┌──
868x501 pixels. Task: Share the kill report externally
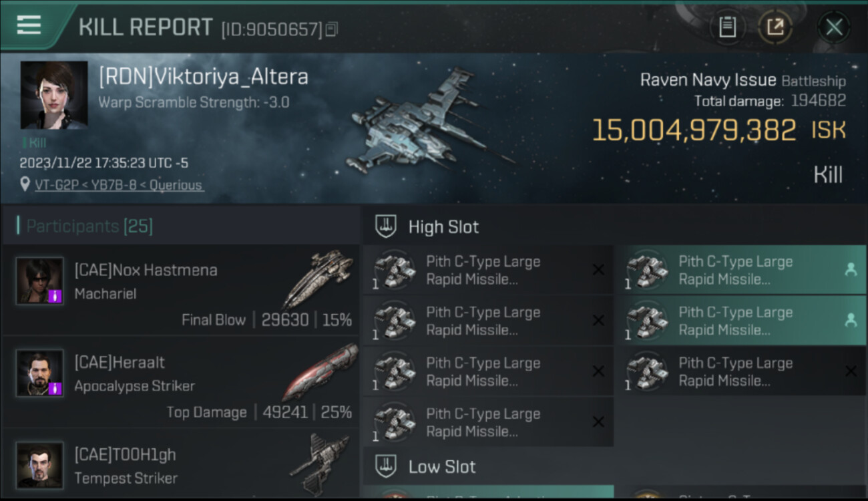pos(775,27)
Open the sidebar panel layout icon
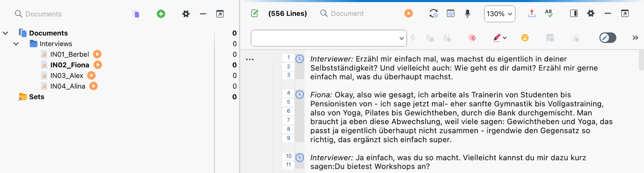Viewport: 644px width, 173px height. [574, 14]
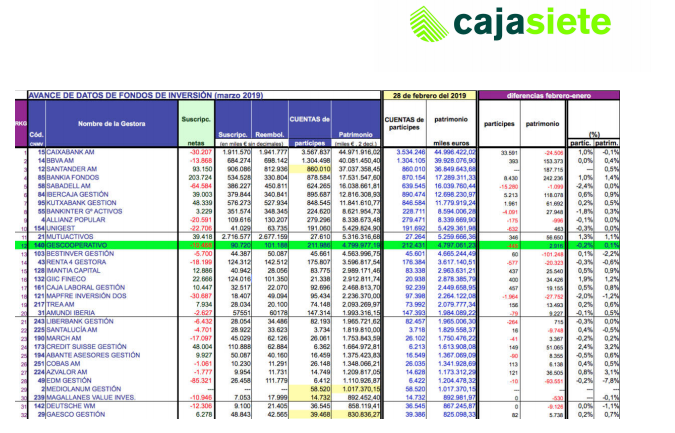
Task: Select the '28 de febrero del 2019' header cell
Action: pos(428,94)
└──
**REQUIREMENT**
Excluding every picture, set down the listing exactly.

**EXERCISE RESULT**
868x501 pixels. Task: Share the kill report externally
pos(775,27)
Open the sidebar panel layout icon
Viewport: 644px width, 173px height. [574, 14]
Task: Select the '28 de febrero del 2019' header cell
Action: pos(428,94)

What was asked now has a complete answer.